__PAGE EXCERPT__
══════
The functions \(\ell_i\) can be a bit complicated, but certainly can be integrated by hand quite easily for small values of \(k\). For example, with \(k=1\) we have \(\ell_1 \equiv 1\), so the integral \(\int_a^b \ell_1(x) {\rm d}x = b-a\). For \(k=2\) we have \(\ell_1(x) = (x-x_2)/(x_1-x_2)\), yielding \[\int_a^b \ell_1(x) {\rm d}x = \frac{b-a}{2(x_1-x_2)}(b+a-2x_2),\] and similarly \(\ell_2(x) = (x-x_1)/(x_2-x_1)\), so \[\int_a^b \ell_2(x) {\rm d}x = \frac{b-a}{2(x_2-x_1)}(b+a-2x_1).\]

2.3 Newton–Cotes rules

The rectangular rule corresponds to a closed scheme with \(k=1\):

\[\hat{I}_{\rm rectangular}(f) = (b-a) f(a).\]

The midpoint rule corresponds to an open scheme with \(k=1\):

\[\hat{I}_{\rm midpoint}(f) = (b-a) f \left ( \frac{a+b}{2} \right).\]

The trapezoidal rule corresponds to a closed scheme with \(k=2\). Since \((x_1,x_2) = (a,b)\), we obtain \(\int_a^b \ell_1(x) {\rm d}x = (b-a)/2\) and

\[\hat{I}_{\rm trapezoidal}(f) = \frac{b-a}{2} \{ f(a)+f(b) \}.\]

Simpson’s rule corresponds to a closed scheme with \(k=3\). After some calculations, we obtain

\[\hat{I}_{\rm Simpson}(f) = \frac{b-a}{6} \left \{ f(a) + 4 f \left ( \frac{a+b}{2} \right) + f(b) \right \}.\]

We can obtain bounds on the error of integration using any sequence of interpolation points, for sufficiently smooth functions.

rule \(\hat{I}(f) - I(f)\), with \(\xi \in (a,b)\)
rectangular \(-\frac{1}{2}(b-a)^2 f'(\xi)\)
midpoint \(-\frac{1}{24}(b-a)^3 f^{(2)}(\xi)\)
trapezoidal \(\frac{1}{12}(b-a)^3 f^{(2)}(\xi)\)
Simpson \(\frac{1}{2880}(b-a)^5 f^{(4)}(\xi)\)

This indicates that the midpoint rule, which uses only one point, is often better than the trapezoidal rule, which uses 2. These are both significantly worse than Simpson’s rule, which uses 3 points. One might think that using large numbers of points is beneficial, but this is not always the case since the interpolating polynomial may become quite poor when using equally spaced points as seen before. We also see that the rectangular and trapezoidal rules are exact for constant functions, the midpoint rule is exact for linear functions, and Simpson’s rule is exact for polynomials of degree up to 3.
══════
__STORED DATA__
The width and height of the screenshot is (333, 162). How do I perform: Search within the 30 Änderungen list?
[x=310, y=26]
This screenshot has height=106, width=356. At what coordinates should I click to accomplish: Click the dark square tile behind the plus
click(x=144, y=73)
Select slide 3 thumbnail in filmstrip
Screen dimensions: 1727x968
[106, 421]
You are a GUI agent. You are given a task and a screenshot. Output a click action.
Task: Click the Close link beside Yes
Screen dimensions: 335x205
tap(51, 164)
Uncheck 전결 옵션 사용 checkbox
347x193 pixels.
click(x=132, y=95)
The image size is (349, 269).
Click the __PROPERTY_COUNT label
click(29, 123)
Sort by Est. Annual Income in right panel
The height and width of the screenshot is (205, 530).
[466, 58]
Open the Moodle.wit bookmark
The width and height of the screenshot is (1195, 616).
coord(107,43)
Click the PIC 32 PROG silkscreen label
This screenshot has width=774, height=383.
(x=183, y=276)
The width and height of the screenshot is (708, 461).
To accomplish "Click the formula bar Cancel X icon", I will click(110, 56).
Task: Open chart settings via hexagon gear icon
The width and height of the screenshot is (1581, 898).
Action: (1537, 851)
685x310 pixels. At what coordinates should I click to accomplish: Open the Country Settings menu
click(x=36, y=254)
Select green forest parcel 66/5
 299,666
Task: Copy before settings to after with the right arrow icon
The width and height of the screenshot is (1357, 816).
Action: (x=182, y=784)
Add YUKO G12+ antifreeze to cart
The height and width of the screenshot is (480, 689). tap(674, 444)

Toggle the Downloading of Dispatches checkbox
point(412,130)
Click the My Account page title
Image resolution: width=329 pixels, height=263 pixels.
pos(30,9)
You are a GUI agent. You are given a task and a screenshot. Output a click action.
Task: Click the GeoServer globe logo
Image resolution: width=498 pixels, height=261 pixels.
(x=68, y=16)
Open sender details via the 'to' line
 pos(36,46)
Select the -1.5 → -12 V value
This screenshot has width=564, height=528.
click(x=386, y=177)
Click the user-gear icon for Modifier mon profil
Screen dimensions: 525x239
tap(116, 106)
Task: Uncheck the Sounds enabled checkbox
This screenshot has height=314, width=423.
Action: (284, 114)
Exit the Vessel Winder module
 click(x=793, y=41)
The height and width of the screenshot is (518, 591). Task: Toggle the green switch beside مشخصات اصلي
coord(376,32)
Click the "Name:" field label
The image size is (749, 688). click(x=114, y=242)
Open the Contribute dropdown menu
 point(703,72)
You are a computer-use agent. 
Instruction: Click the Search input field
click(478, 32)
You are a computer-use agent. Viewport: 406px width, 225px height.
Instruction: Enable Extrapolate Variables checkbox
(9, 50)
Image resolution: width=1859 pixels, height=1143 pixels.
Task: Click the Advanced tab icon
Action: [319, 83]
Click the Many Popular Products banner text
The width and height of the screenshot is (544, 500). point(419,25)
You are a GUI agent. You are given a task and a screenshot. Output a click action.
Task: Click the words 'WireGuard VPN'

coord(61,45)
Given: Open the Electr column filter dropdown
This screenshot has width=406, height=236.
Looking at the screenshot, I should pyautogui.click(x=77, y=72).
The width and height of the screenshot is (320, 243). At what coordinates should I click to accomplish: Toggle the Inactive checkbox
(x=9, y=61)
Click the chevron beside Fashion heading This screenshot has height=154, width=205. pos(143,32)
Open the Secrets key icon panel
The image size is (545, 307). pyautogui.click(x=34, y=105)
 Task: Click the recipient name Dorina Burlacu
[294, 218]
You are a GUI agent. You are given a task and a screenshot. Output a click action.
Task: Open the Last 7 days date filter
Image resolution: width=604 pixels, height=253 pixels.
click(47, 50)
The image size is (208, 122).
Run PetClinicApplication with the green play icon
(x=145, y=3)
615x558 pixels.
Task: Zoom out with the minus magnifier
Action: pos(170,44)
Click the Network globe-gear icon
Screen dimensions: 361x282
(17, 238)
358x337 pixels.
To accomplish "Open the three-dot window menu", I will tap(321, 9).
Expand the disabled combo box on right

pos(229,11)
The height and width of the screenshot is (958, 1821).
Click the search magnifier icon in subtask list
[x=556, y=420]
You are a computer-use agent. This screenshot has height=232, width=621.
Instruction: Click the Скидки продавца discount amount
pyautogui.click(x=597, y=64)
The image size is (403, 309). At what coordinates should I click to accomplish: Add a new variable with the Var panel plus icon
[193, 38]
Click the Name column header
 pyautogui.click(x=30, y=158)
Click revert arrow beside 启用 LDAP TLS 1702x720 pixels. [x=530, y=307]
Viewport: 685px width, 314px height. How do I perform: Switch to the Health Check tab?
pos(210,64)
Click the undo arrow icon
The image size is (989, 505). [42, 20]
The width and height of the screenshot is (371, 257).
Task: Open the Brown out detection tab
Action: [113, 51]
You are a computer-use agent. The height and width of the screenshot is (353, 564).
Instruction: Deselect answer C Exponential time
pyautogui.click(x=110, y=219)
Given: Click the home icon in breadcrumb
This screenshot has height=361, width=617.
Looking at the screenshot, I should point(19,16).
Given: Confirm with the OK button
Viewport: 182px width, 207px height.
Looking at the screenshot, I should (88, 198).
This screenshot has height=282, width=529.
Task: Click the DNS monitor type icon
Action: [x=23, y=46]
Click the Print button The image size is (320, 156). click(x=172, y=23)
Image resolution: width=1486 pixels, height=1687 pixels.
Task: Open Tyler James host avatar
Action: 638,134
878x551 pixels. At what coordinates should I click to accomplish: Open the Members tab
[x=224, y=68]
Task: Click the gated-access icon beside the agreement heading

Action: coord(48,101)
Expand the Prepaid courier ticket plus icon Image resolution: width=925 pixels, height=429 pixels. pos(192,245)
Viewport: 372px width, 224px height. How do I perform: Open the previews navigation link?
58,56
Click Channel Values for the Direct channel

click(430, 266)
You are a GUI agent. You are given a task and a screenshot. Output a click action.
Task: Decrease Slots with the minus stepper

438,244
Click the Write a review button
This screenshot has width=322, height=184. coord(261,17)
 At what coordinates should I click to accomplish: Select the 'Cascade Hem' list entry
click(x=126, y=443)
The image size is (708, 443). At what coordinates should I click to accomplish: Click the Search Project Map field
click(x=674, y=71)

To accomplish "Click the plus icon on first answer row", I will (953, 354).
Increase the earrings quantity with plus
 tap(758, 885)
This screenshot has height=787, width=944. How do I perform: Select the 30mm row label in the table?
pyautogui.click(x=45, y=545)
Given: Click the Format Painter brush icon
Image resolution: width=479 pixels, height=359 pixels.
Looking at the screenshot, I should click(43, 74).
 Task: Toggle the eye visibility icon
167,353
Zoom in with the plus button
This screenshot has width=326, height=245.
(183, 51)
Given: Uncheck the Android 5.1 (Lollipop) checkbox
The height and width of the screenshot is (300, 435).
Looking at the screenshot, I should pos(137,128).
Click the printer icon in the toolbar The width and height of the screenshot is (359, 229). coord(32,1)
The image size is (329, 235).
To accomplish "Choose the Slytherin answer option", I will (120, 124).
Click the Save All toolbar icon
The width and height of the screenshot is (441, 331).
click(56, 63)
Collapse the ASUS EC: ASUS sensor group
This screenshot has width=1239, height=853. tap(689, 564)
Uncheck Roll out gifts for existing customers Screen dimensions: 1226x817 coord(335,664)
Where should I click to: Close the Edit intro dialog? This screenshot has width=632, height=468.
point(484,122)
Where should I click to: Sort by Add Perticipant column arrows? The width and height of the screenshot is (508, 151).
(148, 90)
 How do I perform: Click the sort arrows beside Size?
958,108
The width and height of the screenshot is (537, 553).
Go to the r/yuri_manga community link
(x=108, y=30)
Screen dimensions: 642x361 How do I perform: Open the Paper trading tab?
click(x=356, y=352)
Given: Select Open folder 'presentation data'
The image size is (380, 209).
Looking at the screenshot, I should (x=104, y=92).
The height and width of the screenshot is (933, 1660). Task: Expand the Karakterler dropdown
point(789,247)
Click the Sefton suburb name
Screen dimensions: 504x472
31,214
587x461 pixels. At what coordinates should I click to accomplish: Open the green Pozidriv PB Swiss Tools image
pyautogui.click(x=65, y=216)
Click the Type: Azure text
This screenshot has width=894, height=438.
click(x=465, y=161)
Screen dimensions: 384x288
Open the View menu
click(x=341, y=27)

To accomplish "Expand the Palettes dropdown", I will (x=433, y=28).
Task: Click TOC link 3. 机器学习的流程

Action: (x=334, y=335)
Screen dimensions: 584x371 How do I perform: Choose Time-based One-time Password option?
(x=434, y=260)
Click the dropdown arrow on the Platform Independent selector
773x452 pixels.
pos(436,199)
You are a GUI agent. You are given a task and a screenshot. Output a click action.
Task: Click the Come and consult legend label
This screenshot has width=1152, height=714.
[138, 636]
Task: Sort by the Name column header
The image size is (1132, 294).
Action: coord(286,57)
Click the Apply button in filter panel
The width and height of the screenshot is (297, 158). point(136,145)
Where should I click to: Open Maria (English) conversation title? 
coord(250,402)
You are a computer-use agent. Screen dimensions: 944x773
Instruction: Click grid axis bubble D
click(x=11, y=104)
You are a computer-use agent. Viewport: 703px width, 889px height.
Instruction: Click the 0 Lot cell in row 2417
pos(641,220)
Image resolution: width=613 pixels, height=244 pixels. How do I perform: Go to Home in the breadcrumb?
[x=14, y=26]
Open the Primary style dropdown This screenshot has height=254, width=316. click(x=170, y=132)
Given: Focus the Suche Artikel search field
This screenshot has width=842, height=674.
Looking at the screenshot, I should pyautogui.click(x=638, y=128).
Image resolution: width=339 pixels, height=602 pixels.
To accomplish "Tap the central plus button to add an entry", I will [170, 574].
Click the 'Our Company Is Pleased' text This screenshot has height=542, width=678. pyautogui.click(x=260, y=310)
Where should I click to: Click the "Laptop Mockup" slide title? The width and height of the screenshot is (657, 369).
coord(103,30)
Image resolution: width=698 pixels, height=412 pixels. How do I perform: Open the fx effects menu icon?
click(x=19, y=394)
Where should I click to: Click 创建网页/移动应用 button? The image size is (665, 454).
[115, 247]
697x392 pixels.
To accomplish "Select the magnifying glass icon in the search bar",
══════
__WORK INSTRUCTIONS__
a: Can you reproduce, word for word, the part of the numerical integration excerpt between "The trapezoidal rule corresponds" and "sufficiently smooth functions.", inclusive?
b: Which Newton–Cotes rules does the numerical integration excerpt name?

__SOLUTIONS__
a:
The trapezoidal rule corresponds to a closed scheme with \(k=2\). Since \((x_1,x_2) = (a,b)\), we obtain \(\int_a^b \ell_1(x) {\rm d}x = (b-a)/2\) and

\[\hat{I}_{\rm trapezoidal}(f) = \frac{b-a}{2} \{ f(a)+f(b) \}.\]

Simpson’s rule corresponds to a closed scheme with \(k=3\). After some calculations, we obtain

\[\hat{I}_{\rm Simpson}(f) = \frac{b-a}{6} \left \{ f(a) + 4 f \left ( \frac{a+b}{2} \right) + f(b) \right \}.\]

We can obtain bounds on the error of integration using any sequence of interpolation points, for sufficiently smooth functions.

b: Rectangular rule, midpoint rule, trapezoidal rule, Simpson's rule